**Stored entries:**
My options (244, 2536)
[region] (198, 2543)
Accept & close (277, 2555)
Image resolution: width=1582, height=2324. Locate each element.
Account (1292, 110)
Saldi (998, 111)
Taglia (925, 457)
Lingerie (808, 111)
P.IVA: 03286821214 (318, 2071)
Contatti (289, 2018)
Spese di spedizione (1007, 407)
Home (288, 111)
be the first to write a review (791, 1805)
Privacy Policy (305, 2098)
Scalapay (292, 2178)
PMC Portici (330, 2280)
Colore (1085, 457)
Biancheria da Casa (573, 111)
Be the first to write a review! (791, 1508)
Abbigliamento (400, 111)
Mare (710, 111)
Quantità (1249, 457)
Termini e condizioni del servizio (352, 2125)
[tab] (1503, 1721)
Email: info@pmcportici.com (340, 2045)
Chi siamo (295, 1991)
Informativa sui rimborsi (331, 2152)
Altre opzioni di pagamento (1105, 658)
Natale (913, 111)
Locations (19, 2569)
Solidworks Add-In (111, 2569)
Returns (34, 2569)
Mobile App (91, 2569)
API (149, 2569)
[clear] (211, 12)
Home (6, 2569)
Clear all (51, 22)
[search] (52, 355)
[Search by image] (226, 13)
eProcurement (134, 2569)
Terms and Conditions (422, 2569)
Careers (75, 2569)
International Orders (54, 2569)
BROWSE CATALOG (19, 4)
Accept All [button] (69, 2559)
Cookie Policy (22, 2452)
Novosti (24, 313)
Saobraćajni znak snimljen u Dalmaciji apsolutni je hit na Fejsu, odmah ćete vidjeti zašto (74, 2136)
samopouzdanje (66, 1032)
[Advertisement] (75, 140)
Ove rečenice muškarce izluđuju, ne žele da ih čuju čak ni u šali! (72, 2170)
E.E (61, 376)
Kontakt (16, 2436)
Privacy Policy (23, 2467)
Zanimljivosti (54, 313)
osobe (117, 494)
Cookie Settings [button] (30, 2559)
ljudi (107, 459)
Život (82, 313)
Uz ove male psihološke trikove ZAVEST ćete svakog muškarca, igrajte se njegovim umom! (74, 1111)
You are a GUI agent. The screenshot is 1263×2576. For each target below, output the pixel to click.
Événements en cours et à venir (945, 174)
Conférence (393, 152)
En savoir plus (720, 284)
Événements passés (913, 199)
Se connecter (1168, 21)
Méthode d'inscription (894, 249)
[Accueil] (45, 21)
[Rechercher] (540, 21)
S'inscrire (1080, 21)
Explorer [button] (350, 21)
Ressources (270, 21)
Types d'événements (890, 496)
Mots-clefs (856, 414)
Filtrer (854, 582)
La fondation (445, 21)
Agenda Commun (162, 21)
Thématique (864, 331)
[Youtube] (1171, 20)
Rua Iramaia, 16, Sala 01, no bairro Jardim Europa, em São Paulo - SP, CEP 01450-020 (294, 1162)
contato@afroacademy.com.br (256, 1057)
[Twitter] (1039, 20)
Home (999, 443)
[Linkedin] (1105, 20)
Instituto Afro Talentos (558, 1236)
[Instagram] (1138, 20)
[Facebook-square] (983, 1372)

**What needs to be done:**
Wherever the string "write" occurs in the entries, copy that whole line.

**Your response:**
be the first to write a review (791, 1805)
Be the first to write a review! (791, 1508)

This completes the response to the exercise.